That Thanksgiving was the last time he ever took us out to dinner. He’d run out of his house money. That piece of mackerel was the official start of destitute divorced dad.

He was early to pick us up for Christmas. Ever since I can remember, my father never had anywhere else he had to be.

He was sitting on one of the couches in the lobby with a bag of presents on either side of his knees. He wore a hat; he still bought and wore hats, mostly from this prehistoric preppy store on Madison and Forty-sixth, F. R. Tripler. Tripler’s was his only charge account, so you could count on some things from there at Christmas. The men’s section may have been passable, but the women’s clothes were the most outdated, buttoned-up, queer shit imaginable. What old money wear in menopause.

He got up and gave his usual huge greeting. “Jean-Joe! Eleanora! Julita! Katarina! Mer-ry Christmas! Sit. Sit. Have I got some great things for you all.” My dad, hat and gray overcoat still on, began taking presents out of the bags, all unwrapped. My father had never wrapped a present ever.
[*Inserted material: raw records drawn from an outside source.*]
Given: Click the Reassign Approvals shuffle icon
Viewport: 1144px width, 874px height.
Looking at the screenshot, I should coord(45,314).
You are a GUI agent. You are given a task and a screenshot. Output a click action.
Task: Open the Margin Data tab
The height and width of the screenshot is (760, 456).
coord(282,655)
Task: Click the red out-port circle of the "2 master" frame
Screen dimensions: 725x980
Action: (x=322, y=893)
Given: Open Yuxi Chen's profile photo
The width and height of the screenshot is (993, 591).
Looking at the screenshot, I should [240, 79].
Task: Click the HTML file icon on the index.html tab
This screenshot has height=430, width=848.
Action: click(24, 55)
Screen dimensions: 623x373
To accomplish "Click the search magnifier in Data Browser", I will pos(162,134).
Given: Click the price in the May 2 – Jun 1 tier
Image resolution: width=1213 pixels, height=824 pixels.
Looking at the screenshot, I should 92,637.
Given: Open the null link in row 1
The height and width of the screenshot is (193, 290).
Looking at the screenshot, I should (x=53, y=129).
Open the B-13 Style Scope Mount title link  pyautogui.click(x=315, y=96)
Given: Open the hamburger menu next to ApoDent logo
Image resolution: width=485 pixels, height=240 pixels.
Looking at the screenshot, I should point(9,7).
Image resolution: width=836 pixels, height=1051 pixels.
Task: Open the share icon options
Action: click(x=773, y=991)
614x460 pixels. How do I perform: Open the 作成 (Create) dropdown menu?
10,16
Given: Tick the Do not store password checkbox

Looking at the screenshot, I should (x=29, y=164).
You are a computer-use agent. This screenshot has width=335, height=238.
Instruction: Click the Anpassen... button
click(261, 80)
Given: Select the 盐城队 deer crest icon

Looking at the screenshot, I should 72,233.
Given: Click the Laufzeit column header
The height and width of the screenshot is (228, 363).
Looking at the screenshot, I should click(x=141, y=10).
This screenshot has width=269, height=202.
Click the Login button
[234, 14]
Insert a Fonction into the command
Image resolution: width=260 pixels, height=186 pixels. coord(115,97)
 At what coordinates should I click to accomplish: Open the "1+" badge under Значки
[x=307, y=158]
It totally threw off your timing as the person getting the gift because you could plainly see what you were being given as he reached across people to hand it to you and out of politeness you had to maintain a façade of suspense as he passed the unclothed gift your way. There were biographies he got half-price at the Strand, a button-down shirt with a silk tie at the collar from Tripler’s that Pat Buckley might wear to jury duty, and then the worst kind of present my dad gave—an expensive item, like a fancy camera that you knew meant he wasn’t going to eat for a week.

We sat in the lobby opening presents, thankful that because Mom was new to the building we didn’t know any of the people coming and going to their holiday festivities, passing us and giving the raised eyebrow to the doorman, Mario. Katharine and Eleanor, the two people in our family who had incomes, entry-level though they were, made a couple overtures to actually going somewhere for brunch, but Dad cheerfully dismissed these wacky notions.

“Oh, I think we’re good right here. What do you think about that OED, Jean-Joe? There’s a manual that comes with it on how to use it and also a magnifying glass, which, even at your age, you’re going to need, believe me. Oh, it’s wonderful. Your life as you know it? Gone, I’m telling ya. You’ll thank me later.”

“Thanks, Dad.”

“You’re very welcome.”

My father then reached into one of his bags and pulled out a large hunk of Parmesan cheese.

“I thought my bio of Rebecca West smelled a little funny.” Katharine giggled.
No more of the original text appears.